Arabie: les pèlerins poursuivent la lapidation de Satan près de La Mecque
Des centaines de milliers de musulmans en pèlerinage à La Mecque, armés de cailloux, se pressaient lundi après-midi pour lapider les stèles symbolisant Satan dans la vallée de Mina, aux cris d'Allah Akbar (Dieu est le plus grand).
Les cailloux pleuvaient sur les trois stèles pour ce rituel entamé dimanche sans incident majeur et qui doit se poursuivre jusqu’à mardi, dernier jour du hajj, le plus grand pèlerinage annuel au monde.
L’exercice a par le passé provoqué des bousculades géantes qui ont fait des centaines de morts, mais un aménagement du site permet désormais une plus grande fluidité des mouvements.
Au premier jour de l’Aïd al-Adha (Sacrifice), célébré dimanche, les près de trois millions de pèlerins présents sur les Lieux saints musulmans cette année s’étaient relayés, par vagues successives, pour entamer le rituel en jetant sept pierres sur la plus grande des stèles, un pilier de 30 mètres de haut.
Lundi et mardi, toujours par vagues successives de centaines de milliers de personnes, ils doivent encore jeter sept pierres sur chacune des trois stèles.
“Une fois que j’aurai accompli ce rituel, je quitterai La Mecque mercredi”, a déclaré Calzar Shah, un Pakistanais de 33 ans, qui effectue son deuxième pèlerinage et s’est réjoui des aménagements permettant que la lapidation de Satan devienne “un exercice facile”.
Après ce rituel, “je ferai mes adieux à la Kaaba et je quitterai La Mecque”, a déclaré Sami Abdel Halim, un Egyptien de 50 ans venu avec sa femme et ses cinq enfants.
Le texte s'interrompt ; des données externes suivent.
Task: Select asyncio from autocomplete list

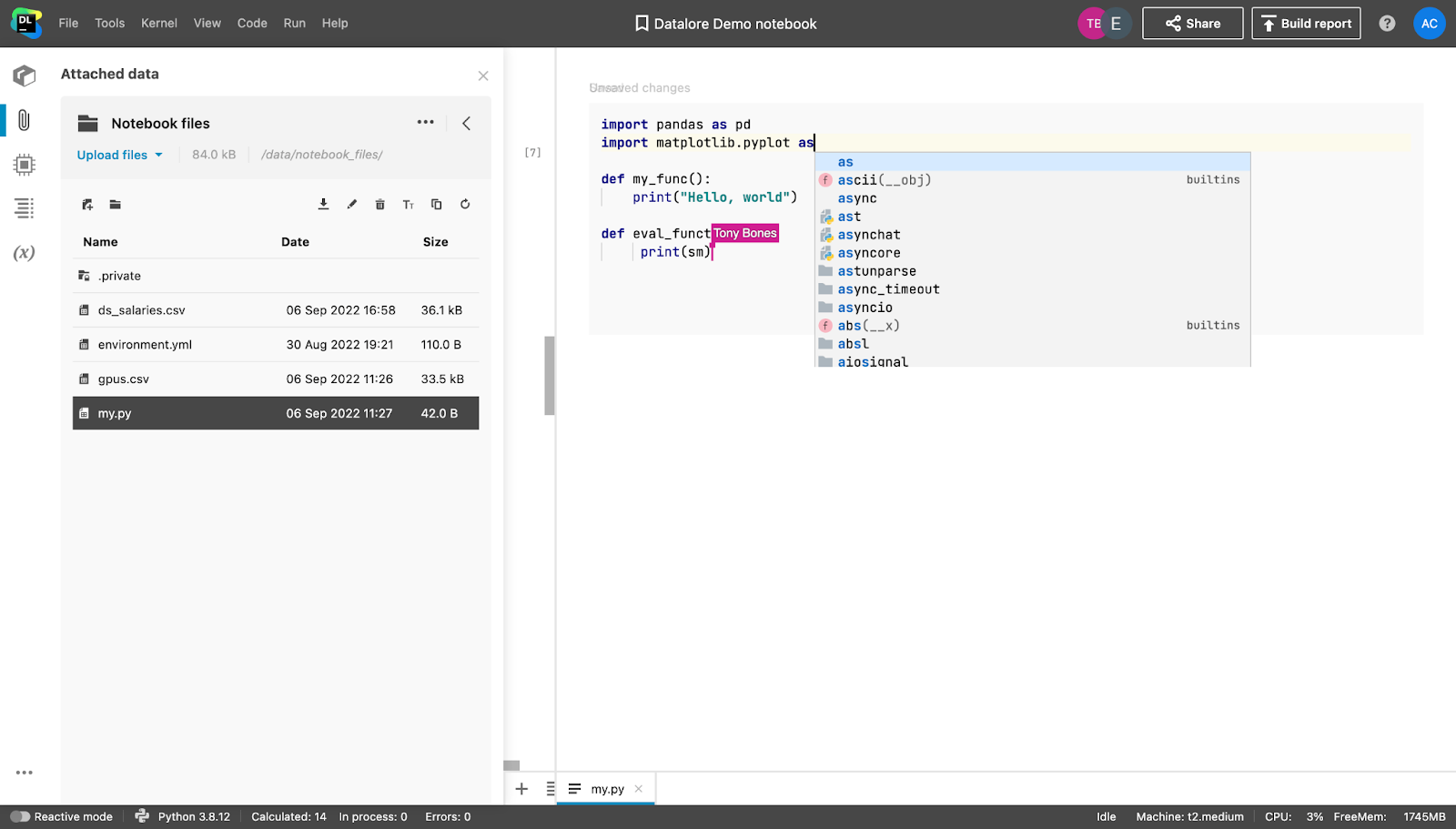Action: tap(864, 308)
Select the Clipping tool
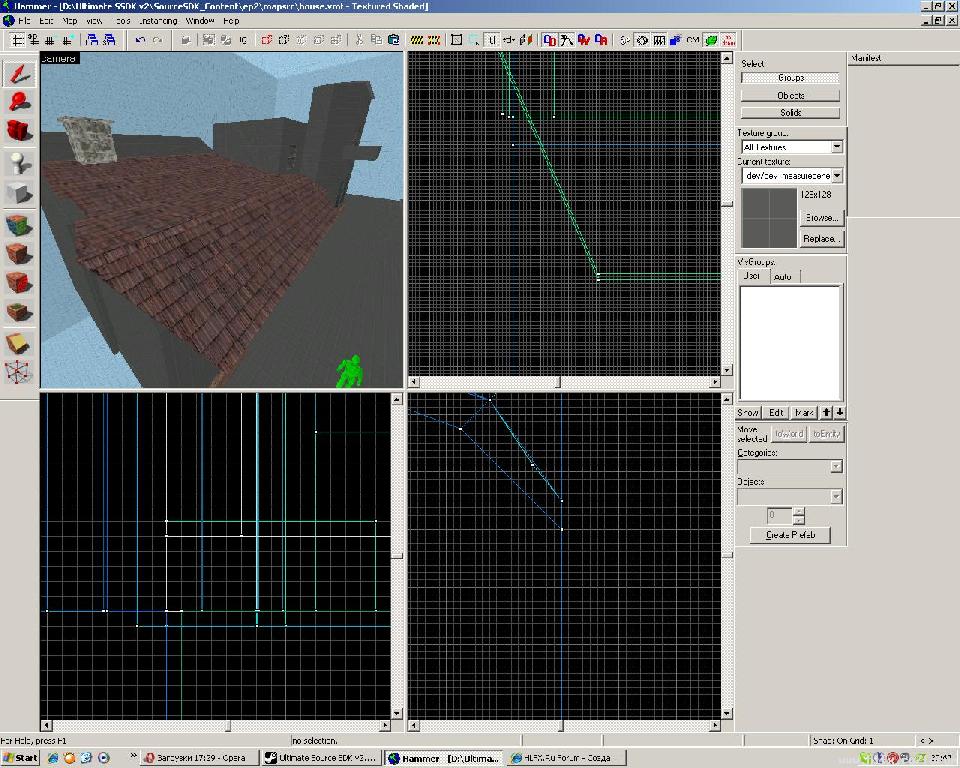Viewport: 960px width, 768px height. 19,343
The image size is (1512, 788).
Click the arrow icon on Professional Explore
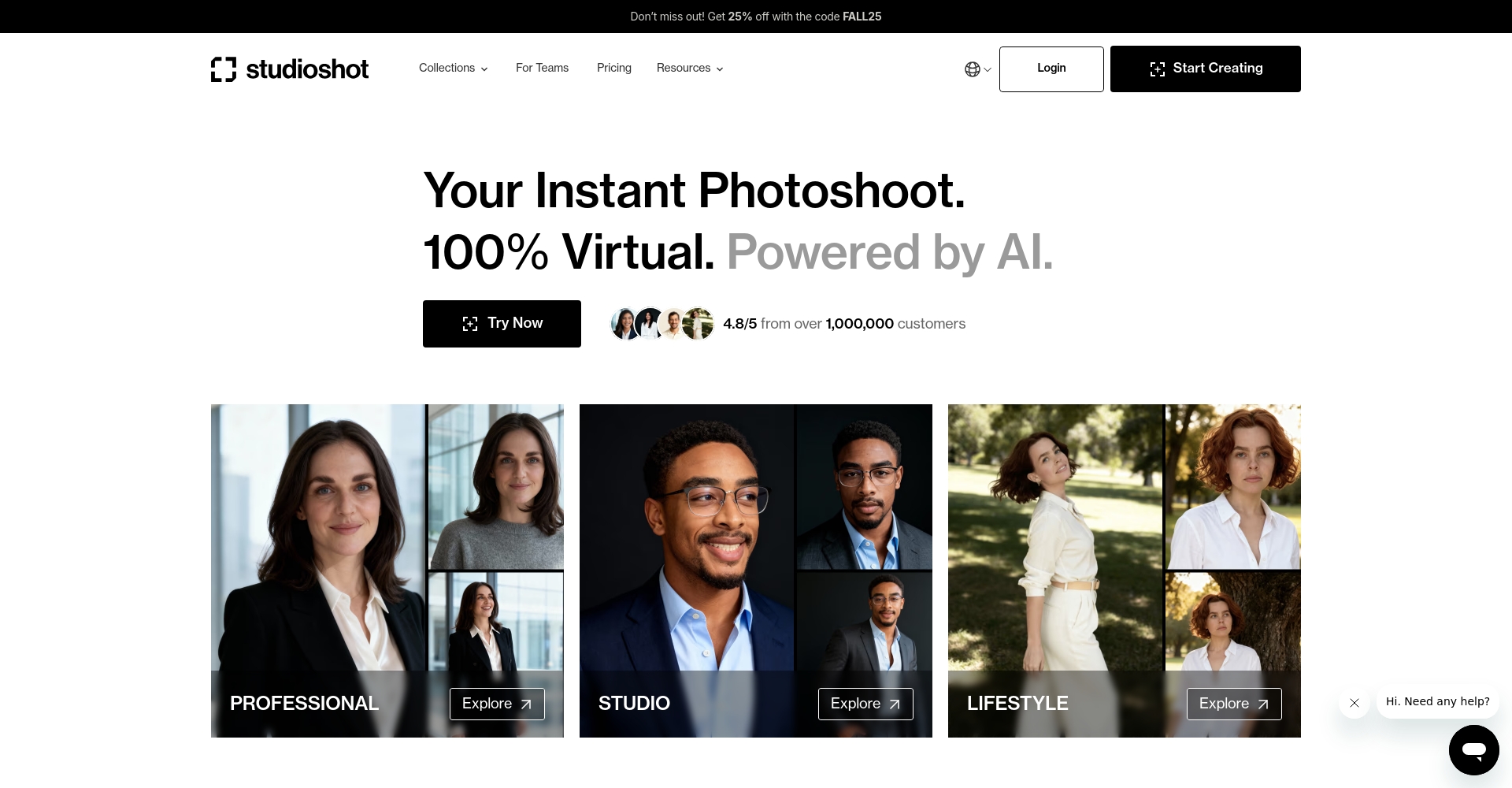coord(526,704)
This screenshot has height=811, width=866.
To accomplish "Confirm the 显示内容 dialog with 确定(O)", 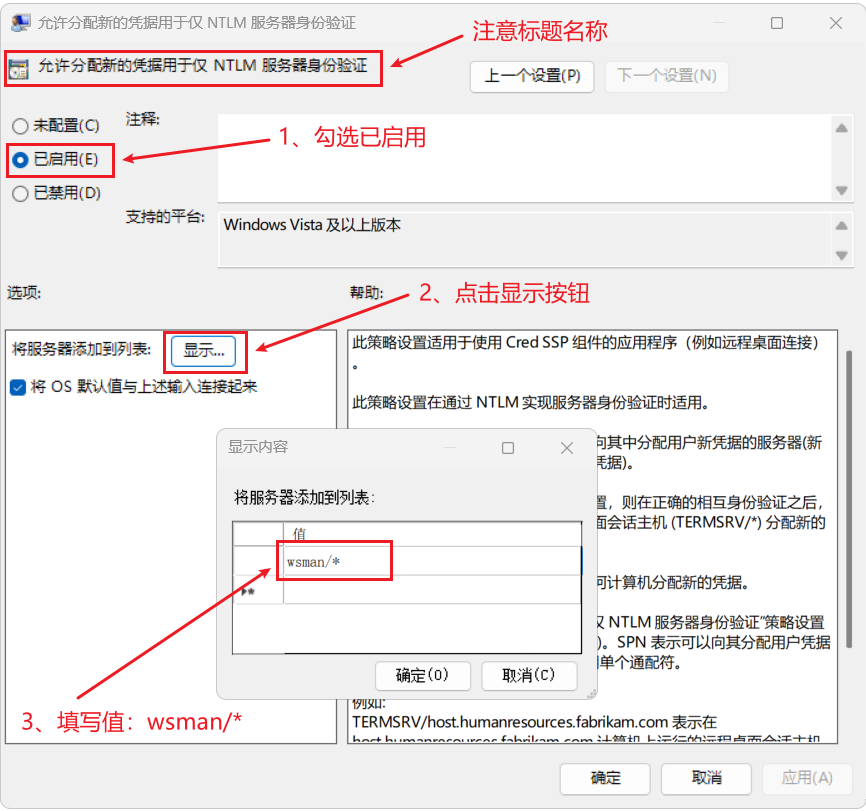I will point(423,675).
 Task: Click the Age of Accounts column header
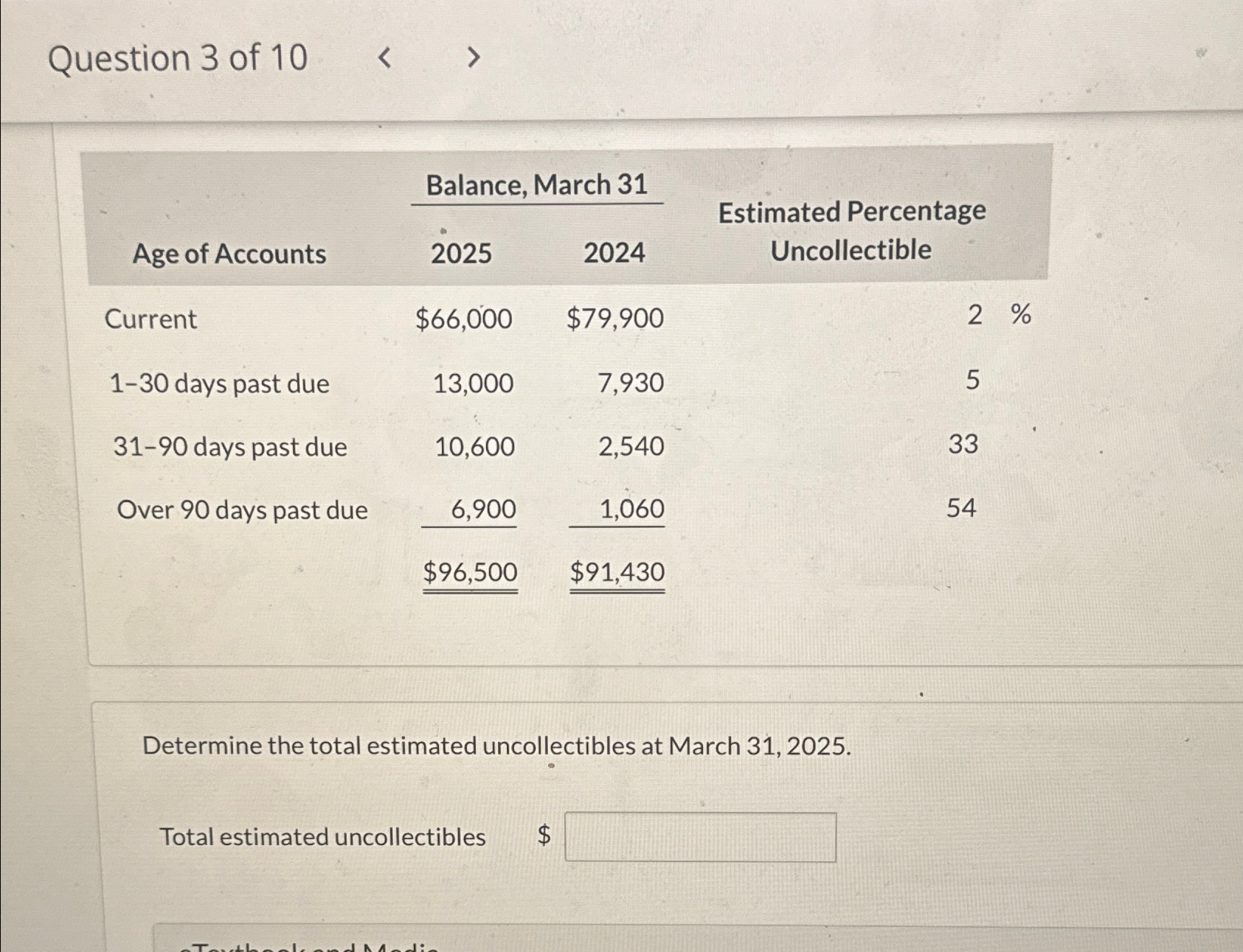[x=229, y=254]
Après la lapidation de Satan, les fidèles procèdent encore à des circonvolutions autour de la Kaaba, au centre de la Grande mosquée de La Mecque, puis à la déambulation entre Safa et Marwa sur les pas de Hajar, épouse du prophète Ibrahim, qui selon la tradition a couru entre ces deux lieux pour chercher de l’eau pour son fils Ismaïl, jusqu’à ce que la source de Zamzam jaillisse à ses pieds.